立春の前から練習を始め、歌詞を説明しているうちに、
この季節と、この時代の状況に、ぴったりだなと思いました。
「春は名のみの風の寒さや、‥‥」
春とはいっても、名ばかりで、風も寒く、谷の鶯は歌いたいと思うけれど、
まだその時ではないと、声もたてない。‥‥
暦の上では春になった。
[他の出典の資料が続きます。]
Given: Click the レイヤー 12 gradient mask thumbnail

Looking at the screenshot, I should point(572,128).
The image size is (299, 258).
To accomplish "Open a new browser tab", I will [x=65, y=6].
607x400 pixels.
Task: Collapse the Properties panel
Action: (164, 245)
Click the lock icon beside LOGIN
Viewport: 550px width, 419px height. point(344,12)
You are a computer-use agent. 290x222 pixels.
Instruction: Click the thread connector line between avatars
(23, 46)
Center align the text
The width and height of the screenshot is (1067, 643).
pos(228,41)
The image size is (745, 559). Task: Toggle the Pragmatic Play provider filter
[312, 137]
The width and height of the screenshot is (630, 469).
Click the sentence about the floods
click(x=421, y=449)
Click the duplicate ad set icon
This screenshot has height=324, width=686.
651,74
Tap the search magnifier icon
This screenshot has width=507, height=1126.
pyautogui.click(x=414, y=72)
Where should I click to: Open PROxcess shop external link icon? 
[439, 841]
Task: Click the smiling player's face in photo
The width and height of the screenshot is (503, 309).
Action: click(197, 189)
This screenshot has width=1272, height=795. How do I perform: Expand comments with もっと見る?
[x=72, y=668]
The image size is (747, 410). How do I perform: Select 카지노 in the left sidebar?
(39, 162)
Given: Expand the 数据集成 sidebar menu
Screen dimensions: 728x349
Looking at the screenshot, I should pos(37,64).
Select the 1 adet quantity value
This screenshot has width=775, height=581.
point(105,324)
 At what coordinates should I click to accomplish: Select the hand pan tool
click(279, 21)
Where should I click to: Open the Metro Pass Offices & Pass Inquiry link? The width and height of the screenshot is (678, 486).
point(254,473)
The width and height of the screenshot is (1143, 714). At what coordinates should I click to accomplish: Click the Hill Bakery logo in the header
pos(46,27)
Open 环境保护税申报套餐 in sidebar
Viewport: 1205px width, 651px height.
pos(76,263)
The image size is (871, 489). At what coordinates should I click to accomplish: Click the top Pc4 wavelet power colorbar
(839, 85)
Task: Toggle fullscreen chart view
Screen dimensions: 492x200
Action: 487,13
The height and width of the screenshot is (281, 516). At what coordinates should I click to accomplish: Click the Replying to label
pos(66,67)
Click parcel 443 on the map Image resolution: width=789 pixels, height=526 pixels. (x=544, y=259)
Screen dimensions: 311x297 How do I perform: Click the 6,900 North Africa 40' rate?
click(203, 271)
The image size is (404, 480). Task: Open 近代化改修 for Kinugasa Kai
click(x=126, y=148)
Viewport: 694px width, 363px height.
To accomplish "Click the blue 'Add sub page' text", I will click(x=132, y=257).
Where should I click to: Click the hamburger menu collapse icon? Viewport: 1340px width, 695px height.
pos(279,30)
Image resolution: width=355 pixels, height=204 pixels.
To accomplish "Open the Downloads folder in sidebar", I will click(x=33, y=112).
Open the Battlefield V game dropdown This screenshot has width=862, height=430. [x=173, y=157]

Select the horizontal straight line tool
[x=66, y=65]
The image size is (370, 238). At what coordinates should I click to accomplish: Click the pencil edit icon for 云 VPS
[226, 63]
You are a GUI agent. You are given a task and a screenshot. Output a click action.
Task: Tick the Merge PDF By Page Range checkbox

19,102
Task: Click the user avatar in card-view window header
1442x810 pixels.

でも、温かい春はまだまだ来ない。


出発していく彼らへの挨拶に、
何を話そうか、と考えました。


逆風が吹きすさび、危機が押し寄せてきているこの時代。
世界に広がる経済危機、仕事のない人が増えている。
経済だけでなく、地球環境の危機も深刻になっている。
中国では、干ばつが進んでいる。
農民はたいへんだ。
食べるものなく、飲む水のない人びとが世界中に増えている。
戦争は相変わらず、今も人が死んでいる。
はたして人類は生きのびられるだろうか。


「日本経済、世界経済が厳しく冷えるこの冬の時代、
あなたがたは来ました。
そこで考えます。
逆風に向かって進もうとすれば、大変です。困難です。
まずは、耐えます。待ちます。
そして互いに助け合うことをやっていきましょう。」


「それから、事実や状況をよく見て、よく考え、知恵を働かすことです。
人間が生み出した危機です。
人間のつくった問題だから、解決できないはずがありません。
人間が解決していかねばなりません。」


「考え方を変えれば解決の道も見えてくることがあります。
たとえば、逆風のときは、方向を変えます。
風に逆らわず、体の向きを変えます。
そうすれば、逆風は順風に変わります。」


考えて、そんな話をしました。


 研修生の「出発の言葉」は、代表の3人が、自分の故郷と家族のことを発表し、
そのあと全員がシュプレヒコールで、決意と挨拶を唱和しました。


「父は42歳です。母は43歳です。どちらも農民です。
母は6時に起きて畑で働きます。たいへん疲れますが、楽しいです。
弟は自動車の会社で働いています。私と弟の趣味はバスケットボールです。
私の家には、犬やハトやニワトリがいます。
ハトは30羽います。
ニワトリは15羽います。
私はヘビが好きです。
私の村には温泉があります。
お金が高いので私は入ったことがありません。
3年後国に帰ったら、恋人と温泉に行きたいです。‥‥」


「私の父も母も農民です。父は毎日お茶を飲みます。タバコを吸います。
母は父に腹を立てているようです。
毎日、タバコを減らしなさいと言います。
でも父はただ笑うだけです。依然としてタバコを吸います。
父は無口です。でも心が善良です。
母は親切な人です。そしてユーモアがあります。
わたしの兄も研修生でした。
でも日本語はあまり上手ではありません。
でも、私に『日本語の勉強はぜひまじめにしなさい』と言います。‥‥」


感動的な出発の言葉となりました。
早春賦の歌の伴奏は、ギターを弾ける研修生がいて(二人の研修生がギターを持ってきていました)、
その1人が伴奏しました。かつてないことでした。
困難はこれからです。
挫折や失敗に出会うことでしょう。
そのとき、人間の力がよい方向に発揮できるかどうか。
冷静に、よい方向に発揮してほしいです。